>>>>>

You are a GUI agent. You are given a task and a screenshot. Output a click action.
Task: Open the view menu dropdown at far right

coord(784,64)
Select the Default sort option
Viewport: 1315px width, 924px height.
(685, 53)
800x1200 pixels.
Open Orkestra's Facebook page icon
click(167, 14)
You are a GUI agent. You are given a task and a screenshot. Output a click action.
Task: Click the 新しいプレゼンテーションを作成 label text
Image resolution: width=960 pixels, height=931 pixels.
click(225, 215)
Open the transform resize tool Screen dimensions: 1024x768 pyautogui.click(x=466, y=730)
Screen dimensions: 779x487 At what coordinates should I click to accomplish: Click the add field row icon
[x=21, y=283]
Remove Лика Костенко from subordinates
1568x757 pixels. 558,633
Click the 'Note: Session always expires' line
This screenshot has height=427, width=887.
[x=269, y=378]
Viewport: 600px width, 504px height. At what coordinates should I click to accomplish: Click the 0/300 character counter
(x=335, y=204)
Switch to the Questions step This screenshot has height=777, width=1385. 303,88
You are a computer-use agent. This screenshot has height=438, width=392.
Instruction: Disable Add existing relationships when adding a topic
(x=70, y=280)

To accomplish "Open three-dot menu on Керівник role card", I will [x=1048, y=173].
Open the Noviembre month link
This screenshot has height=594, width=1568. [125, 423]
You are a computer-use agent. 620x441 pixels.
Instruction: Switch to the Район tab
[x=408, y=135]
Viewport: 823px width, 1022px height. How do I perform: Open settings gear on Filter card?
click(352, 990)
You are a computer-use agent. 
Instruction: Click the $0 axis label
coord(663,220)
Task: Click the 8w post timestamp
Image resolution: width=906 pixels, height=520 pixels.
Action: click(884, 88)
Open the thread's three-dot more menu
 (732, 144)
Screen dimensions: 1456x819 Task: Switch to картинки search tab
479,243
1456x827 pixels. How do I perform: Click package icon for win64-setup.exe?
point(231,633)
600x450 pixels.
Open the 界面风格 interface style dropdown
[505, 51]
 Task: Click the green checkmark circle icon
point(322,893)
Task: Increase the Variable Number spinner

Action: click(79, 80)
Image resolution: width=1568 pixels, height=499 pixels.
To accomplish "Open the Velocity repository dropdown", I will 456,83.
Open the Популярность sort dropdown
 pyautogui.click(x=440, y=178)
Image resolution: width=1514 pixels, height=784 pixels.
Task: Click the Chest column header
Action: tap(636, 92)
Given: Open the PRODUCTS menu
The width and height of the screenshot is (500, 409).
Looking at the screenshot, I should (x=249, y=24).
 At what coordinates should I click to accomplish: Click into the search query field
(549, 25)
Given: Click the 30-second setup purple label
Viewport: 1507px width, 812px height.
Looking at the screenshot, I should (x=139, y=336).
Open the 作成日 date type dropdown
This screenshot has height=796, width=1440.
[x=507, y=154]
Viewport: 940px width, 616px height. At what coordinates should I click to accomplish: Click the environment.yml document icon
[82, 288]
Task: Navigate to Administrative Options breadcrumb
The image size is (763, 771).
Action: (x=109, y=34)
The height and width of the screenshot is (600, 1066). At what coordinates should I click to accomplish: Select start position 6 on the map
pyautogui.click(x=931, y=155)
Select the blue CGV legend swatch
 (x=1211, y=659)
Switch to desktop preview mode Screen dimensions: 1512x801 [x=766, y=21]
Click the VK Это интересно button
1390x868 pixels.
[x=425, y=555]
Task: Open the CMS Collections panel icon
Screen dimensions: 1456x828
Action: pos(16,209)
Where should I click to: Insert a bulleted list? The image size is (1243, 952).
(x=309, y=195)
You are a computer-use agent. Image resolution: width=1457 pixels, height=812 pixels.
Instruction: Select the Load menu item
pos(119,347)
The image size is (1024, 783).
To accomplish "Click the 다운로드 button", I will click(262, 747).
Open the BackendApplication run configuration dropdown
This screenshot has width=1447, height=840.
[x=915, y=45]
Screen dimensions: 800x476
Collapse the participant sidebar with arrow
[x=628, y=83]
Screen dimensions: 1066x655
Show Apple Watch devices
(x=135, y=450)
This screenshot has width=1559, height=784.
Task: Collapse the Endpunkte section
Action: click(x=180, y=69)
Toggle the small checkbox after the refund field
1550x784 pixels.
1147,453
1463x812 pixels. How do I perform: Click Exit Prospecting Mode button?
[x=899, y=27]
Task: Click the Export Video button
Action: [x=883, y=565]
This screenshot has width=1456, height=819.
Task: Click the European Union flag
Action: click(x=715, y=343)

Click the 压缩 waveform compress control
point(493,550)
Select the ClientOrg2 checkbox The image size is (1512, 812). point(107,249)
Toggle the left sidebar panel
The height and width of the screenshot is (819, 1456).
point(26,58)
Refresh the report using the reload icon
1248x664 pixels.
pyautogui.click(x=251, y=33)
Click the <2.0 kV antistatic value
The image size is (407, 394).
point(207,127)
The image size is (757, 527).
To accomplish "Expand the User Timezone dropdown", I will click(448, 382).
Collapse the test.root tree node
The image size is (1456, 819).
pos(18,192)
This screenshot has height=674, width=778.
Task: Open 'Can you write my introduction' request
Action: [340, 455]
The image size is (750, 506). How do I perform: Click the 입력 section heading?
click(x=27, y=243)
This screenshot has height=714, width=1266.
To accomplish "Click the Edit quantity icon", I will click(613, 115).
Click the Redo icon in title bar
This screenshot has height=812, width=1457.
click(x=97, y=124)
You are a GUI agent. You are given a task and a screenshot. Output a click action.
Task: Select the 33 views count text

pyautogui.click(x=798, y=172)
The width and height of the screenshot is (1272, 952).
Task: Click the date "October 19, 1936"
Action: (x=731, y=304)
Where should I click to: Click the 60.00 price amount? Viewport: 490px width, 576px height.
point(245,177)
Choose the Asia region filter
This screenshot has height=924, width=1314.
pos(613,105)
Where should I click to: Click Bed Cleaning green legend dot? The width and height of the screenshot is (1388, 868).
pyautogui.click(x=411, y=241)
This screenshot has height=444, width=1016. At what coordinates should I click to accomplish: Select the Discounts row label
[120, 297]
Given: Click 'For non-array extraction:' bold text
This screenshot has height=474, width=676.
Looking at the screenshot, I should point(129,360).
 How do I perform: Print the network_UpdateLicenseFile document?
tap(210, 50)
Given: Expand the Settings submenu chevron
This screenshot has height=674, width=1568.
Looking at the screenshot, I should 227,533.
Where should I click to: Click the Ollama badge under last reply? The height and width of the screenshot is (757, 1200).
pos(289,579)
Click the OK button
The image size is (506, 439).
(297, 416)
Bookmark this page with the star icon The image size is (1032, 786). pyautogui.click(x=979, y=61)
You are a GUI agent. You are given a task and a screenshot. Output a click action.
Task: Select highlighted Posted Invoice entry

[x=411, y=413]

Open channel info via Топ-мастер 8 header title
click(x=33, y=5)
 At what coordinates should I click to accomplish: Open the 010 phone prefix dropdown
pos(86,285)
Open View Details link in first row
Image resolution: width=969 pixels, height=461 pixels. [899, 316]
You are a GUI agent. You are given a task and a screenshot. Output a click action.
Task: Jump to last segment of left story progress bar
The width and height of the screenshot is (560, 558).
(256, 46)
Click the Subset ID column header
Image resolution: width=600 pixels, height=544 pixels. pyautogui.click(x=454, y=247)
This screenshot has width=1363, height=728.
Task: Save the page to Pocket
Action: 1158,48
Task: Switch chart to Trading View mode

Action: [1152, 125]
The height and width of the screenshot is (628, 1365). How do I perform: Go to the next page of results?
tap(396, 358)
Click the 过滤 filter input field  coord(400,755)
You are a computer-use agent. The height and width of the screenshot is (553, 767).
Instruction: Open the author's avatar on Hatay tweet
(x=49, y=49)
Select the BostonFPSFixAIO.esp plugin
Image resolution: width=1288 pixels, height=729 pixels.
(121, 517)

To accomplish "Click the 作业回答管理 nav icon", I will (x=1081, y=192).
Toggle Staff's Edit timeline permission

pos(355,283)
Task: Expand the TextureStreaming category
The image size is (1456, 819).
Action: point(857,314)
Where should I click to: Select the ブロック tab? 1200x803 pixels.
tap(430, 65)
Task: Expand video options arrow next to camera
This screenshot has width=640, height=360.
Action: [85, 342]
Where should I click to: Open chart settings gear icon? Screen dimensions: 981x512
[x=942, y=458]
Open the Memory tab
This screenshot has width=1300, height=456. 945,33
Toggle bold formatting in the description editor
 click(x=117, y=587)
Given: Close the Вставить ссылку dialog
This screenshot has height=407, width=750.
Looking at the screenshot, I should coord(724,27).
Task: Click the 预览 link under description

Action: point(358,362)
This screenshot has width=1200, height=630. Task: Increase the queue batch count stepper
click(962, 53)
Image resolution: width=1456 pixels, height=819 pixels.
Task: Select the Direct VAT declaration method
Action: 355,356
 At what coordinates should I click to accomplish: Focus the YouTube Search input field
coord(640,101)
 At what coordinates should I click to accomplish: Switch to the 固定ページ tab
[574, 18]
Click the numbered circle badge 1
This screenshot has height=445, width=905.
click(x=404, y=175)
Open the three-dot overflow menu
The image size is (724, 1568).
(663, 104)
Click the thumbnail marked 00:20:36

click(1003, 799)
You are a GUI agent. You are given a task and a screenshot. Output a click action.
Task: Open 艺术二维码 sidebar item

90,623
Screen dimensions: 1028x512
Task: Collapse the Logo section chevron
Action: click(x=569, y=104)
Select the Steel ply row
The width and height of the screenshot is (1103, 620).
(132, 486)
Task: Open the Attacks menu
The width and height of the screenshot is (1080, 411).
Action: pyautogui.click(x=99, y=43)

<<<<<

• [WHAT IS EXPECTED]:
Duplicate the rows from the line containing "Task: Switch chart to Trading View mode" through the line containing "click(x=117, y=587)", with both of those lines included.

• [FINAL ANSWER]:
Task: Switch chart to Trading View mode

Action: [1152, 125]
The height and width of the screenshot is (628, 1365). How do I perform: Go to the next page of results?
tap(396, 358)
Click the 过滤 filter input field  coord(400,755)
You are a computer-use agent. The height and width of the screenshot is (553, 767).
Instruction: Open the author's avatar on Hatay tweet
(x=49, y=49)
Select the BostonFPSFixAIO.esp plugin
Image resolution: width=1288 pixels, height=729 pixels.
(121, 517)

To accomplish "Click the 作业回答管理 nav icon", I will (x=1081, y=192).
Toggle Staff's Edit timeline permission

pos(355,283)
Task: Expand the TextureStreaming category
The image size is (1456, 819).
Action: point(857,314)
Where should I click to: Select the ブロック tab? 1200x803 pixels.
tap(430, 65)
Task: Expand video options arrow next to camera
This screenshot has width=640, height=360.
Action: [85, 342]
Where should I click to: Open chart settings gear icon? Screen dimensions: 981x512
[x=942, y=458]
Open the Memory tab
This screenshot has width=1300, height=456. 945,33
Toggle bold formatting in the description editor
 click(x=117, y=587)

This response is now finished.